A fines de los ‘70, uno podía tocar guitarra de aire punkie (con The Police), guitarra de aire intelectual (con Talking Heads) o guitarra de aire tradicional (con Dire Straits): el grupo de Knopfler era un soplo de aire tibio en un paisaje demasiado contaminado por la compulsión gélida de lo novedoso. Dire Straits era otra de esas bandas new wave aparecidas de golpe pero parecía haber estado ahí desde siempre, comandada por ese guitarrista nacido en Glasgow en 1949 que ostentaba un escalofriante buen gusto a la hora de puntear notas, escribir canciones que parecían fotografías y cantar con un fraseo dylanoide pero personal. De ahí que, todavía hoy, el neblinoso Dire Straits (1978) y el soleado Communiqué (1979) no hayan envejecido un segundo y “Sultans of Swing” y “Lady Writer” sigan sonando como singles implacables y no por eso menos adorables. El conflicto de Dire Straits empieza en 1980, a partir de Making Movies: cuando Knopfler descubre que, en la Era Springsteen, a una perfecta banda de bar se le pide que crezca a banda de estadio. Continúa con el épico Love Over Gold (1982) y alcanza su más terrible esplendor en 1985 con Brothers in Arms. Allí, el insoportable “Money For Nothing” –canción à la Randy Newman con Sting de invitado, que se las arregla para criticar y celebrar al mismo tiempo el fenómeno MTV– se traduce en ventas multimillonarias, giras mundiales (donde las viejas y queridas canciones experimentan mutaciones macrocefálicas) y el ingreso de Knopfler a esa especie de aristocracia rocker-yuppie donde se mueven con gracia Phil Collins, Tina Turner, Eric Clapton y Elton John, pero donde el líder de Dire Straits no tenía nada que hacer, pobrecito. Para entonces, Knopfler aparecía bamboleándose por el escenario, metido dentro de horribles sacos con hombreras, espantosas vinchas flúo que intentaban en vano disimular su cada vez más amplia frente, y contaminaba la limpieza de su guitarra con efectos sintetizados (para no mencionar sus zapadas con Guillermo Vilas, si nos guiamos por lo que asegura el crédito marplatense).

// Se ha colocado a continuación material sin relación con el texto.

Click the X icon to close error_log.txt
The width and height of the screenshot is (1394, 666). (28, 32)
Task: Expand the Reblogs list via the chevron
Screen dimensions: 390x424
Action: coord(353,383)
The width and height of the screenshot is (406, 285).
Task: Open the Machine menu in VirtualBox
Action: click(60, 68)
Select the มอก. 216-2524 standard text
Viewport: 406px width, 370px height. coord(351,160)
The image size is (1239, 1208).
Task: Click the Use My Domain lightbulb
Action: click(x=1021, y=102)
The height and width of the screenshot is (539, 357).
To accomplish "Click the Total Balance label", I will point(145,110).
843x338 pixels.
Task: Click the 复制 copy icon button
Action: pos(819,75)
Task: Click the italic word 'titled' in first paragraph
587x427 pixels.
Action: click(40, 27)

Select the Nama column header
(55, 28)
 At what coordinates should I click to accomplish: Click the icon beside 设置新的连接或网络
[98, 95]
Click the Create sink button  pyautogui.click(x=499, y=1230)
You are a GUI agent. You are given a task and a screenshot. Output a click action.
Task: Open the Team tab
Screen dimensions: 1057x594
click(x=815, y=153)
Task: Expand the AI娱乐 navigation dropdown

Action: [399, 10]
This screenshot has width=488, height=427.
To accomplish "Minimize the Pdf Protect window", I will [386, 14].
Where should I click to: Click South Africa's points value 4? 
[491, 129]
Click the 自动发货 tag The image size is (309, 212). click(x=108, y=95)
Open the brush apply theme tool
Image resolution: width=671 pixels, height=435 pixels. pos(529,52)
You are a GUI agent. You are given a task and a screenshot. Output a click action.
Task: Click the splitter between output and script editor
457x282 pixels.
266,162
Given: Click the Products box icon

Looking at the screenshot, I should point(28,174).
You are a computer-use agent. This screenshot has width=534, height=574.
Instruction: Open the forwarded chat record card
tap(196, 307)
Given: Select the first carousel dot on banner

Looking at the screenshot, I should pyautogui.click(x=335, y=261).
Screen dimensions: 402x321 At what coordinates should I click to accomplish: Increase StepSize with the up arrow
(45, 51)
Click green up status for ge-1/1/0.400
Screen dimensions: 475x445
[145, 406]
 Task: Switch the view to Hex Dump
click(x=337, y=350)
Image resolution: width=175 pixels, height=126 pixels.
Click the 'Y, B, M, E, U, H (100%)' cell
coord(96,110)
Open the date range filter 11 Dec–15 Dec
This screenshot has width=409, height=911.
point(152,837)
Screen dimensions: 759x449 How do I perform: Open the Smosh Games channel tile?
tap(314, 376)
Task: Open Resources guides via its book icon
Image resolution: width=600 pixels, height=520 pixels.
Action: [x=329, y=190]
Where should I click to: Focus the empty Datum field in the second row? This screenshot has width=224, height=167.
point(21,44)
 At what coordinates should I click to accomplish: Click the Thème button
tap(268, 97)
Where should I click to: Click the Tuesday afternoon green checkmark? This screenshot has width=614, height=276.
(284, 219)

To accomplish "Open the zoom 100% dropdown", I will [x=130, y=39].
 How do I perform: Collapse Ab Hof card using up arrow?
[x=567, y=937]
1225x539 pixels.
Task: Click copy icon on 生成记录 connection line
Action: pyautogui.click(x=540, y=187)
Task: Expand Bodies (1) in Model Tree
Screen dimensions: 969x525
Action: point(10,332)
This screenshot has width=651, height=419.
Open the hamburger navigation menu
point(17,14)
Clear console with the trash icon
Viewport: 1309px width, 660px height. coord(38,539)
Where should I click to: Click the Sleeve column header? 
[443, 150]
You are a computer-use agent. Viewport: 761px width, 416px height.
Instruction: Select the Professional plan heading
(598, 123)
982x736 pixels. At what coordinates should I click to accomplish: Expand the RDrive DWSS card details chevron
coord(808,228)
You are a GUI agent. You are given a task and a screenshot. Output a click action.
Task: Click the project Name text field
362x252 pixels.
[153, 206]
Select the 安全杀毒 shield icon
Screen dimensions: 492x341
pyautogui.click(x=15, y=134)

Agotado de todo eso, Knopfler desmantela el kiosco, potencia su perfil de compositor de muy buenos soundtracks (el primero de ellos, Local Hero, sigue siendo el mejor), toca de vez en cuando con el retro-grupo de The Notting Hillbillies, graba un álbum con Chet Atkins y recién regresa cuando está seguro de que nadie lo espera demasiado: On Every Street, retorno de Dire Straits en 1991, es en realidad el primer disco solista de Knopfler. Y, si bien da señales de mejoría –la hermosa y sencilla canción que da título al asunto, por ejemplo–, también muestra una preocupante adicción a esos chistecitos musicales y polimorfias perversas, producto dehaber tocado con y producido a demasiada gente de ésa que les gusta a los cocainómanos de Wall Street. Igual fatiga demostró hace cuatro años en debut oficial en solitario, Golden Heart, un disco demasiado parecido a una hermosa bestia embalsamada –con pericia, pero embalsamada al fin– que producía más bien escasas ganas de hacer el ridículo frente al espejo.

Sorpresa: Mark Knopfler es un héroe para los españoles. La salida de Sailing to Philadelphia fue noticia de cierre de noticiero, justo antes del pronóstico meteorológico. Y, por estos días, Knopfler se paseó con su perpetuo aire de recién levantado de la siesta por la TV de Madrid y Barcelona, donde tocó poco y habló menos, pero eso alcanzó para que el lunes pasado –cuando se puso a la venta el nuevo álbum– hubiera colas en las disquerías, robándole protagonismo al nuevo disco de Alejandro Sanz, chico de platino local. Buenas noticias: Sailing to Philadelphia es bueno. Además, contiene el single “What It Is”, regreso a los buenos tiempos con solo final glorioso en su humildad: un riff económico y práctico, virtual continuación temática de “Sultans of Swing”, que hace imposible resistirse al impulso de poner a flamear una vez más nuestras guitarras de aire. En la canción, y en el video que lo muestra escribiéndola, Knopfler describe una de esas noches de Newcastle donde “todos buscan los brazos de alguien donde caer” y “Dios sabe lo que podría hacer contigo y eso es lo que hace”. Las presencias estelares de Van Morrison (en “The Last Laugh”), de James Taylor (en “Sailing to Philadelphia”, sorprendente musicalización de la novela Mason & Dixon de Thomas Pynchon) y los coros a cargo de Tilbrook y Difford, de Squeeze (en “Silvertown Blues”, una melancólica canción sobre la debacle del Millenium Dome, esa especie de carpa gigante que construyeron en Londres para celebrar el 2000), ayudan a vender el asunto. Pero lo que mejor se aprecia es la confianza curtida y la melancolía relajada de un tipo que escribe muy bien, toca como pocos, lleva vendidos 105 millones de discos y no tiene que probarle nada a nadie luego de haber producido y sobrevivido a Bob Dylan (quien durante la grabación de Infidels le cambiaba de noche todo lo que Knopfler hacía durante el día).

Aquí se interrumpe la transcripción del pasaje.